Cittadinanza diniego non può fondarsi su pregiudizi penali generici e risaliti (Cons. Stato n. 6058 del 24.07.2026)
Principi di diritto (Massima)
Il potere di concessione della cittadinanza italiana è ampiamente discrezionale e impone all’Amministrazione di bilanciare l’interesse dello straniero all’integrazione con l’interesse pubblico a non inserire nella comunità soggetti non aderenti ai valori di legalità e solidarietà. Tale valutazione, tuttavia, non può essere condotta in modo atomistico, ma deve essere unitaria e complessiva. Il diniego non può fondarsi sull’astratta tipologia del reato né sulla sua pericolosità presunta, ma deve apprezzare le circostanze concrete del fatto, il suo effettivo disvalore e la personalità del richiedente. Il mero richiamo a contestazioni generiche, non seguite da condanna, prive di contestualizzazione e risalenti nel tempo, non giustifica un giudizio negativo.
Il Fatto
Il ricorrente, straniero presente in Italia da circa trent’anni, presentava istanza di concessione della cittadinanza italiana. L’Amministrazione la rigettava con un provvedimento di diniego fondato su pregiudizi di natura penale, richiamati testualmente come esercizio abusivo di agenzia di lavoro, somministrazione di manodopera, sanzioni per il datore di lavoro che occupa, calunnia e minaccia, collocati tra il 2006 e il 2011.
Il TAR per il Lazio, Sezione Quinta, respingeva il ricorso con la sentenza n. 14565/2024, ritenendo il provvedimento immune dalle censure. Il ricorrente proponeva appello, dolendosi dell’erroneità delle conclusioni del primo giudice. L’Amministrazione non si costituiva nel grado di appello.
La Motivazione della Corte
Il Consiglio di Stato muove dal riconoscimento del carattere ampiamente discrezionale del potere di concessione della cittadinanza. L’Amministrazione deve comparare l’interesse dello straniero all’ottenimento di uno status che ne legittimi la definitiva integrazione con l’interesse pubblico a escludere soggetti che, per il pregresso comportamento, non dimostrino adesione ai valori di legalità, solidarietà e rispetto dei beni costituzionali primari.
Tale potere, però, non può trasmodare in eccesso di potere. L’Amministrazione deve considerare tutti gli elementi astrattamente rilevanti in modo non atomistico ma unitario e complessivo, senza soffermarsi solo su quelli di segno negativo, quando questi non siano di per sé espressivi di un atteggiamento radicalmente e insanabilmente contrastante con i valori richiamati.
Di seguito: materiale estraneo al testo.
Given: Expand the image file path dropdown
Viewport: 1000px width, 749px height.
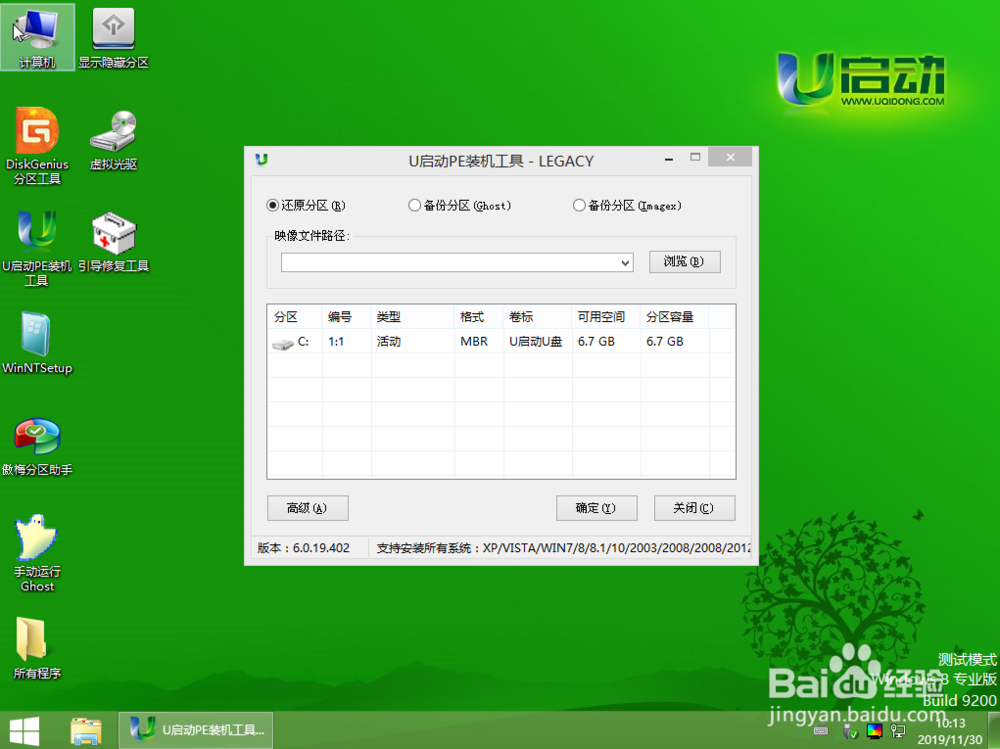Looking at the screenshot, I should [x=624, y=262].
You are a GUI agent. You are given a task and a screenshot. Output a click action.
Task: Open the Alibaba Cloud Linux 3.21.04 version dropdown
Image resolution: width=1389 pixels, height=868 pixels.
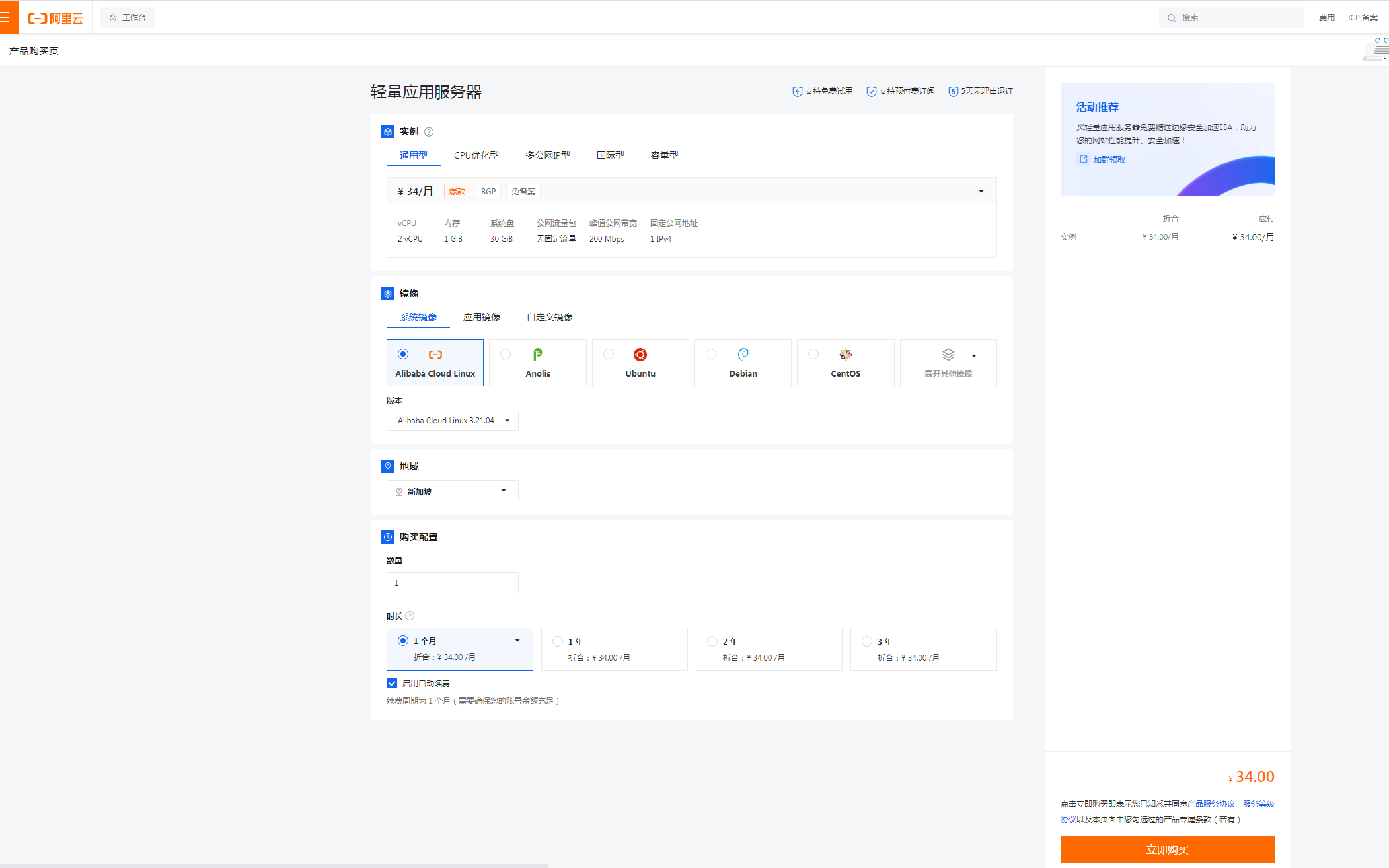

La Sezione richiama il proprio orientamento, espresso di recente nella pronuncia dell’11 luglio 2025, n. 6112, secondo cui la valutazione sulla personalità del richiedente non può fondarsi sull’astratta tipologia del reato, ma va adeguata al caso concreto, apprezzando tutte le circostanze del fatto, le modalità, l’effettivo disvalore e la personalità del soggetto.
Nel caso esaminato, il provvedimento impugnato aveva desunto la prognosi negativa dai pregiudizi penali enumerati senza alcuna indicazione sul livello di approfondimento dell’accertamento o sullo stato del procedimento, né sulle concrete circostanze delle condotte. Il mero richiamo alla tipologia astratta della contestazione, a fronte del mancato approdo dei procedimenti a una condanna, non è sufficiente a qualificare l’effettivo disvalore delle condotte, che potrebbero essere di gravità esigua o basarsi su prove inconsistenti.
Il Collegio rileva inoltre una duplice lacuna istruttoria e motivazionale. Da un lato, il provvedimento omette qualsiasi considerazione del percorso di integrazione sociale e lavorativa compiuto dallo straniero nei lunghi anni di presenza sul territorio nazionale. Dall’altro, l’epoca di commissione delle condotte, comprese tra il 2006 e il 2011, si colloca a notevole distanza temporale dall’adozione del provvedimento: il dato temporale assume rilievo nell’apprezzamento della sintomaticità delle condotte, dovendo il giudizio essere attualizzato alla data dell’atto. L’appello è pertanto accolto, con annullamento del diniego, salve le ulteriori determinazioni dell’Amministrazione.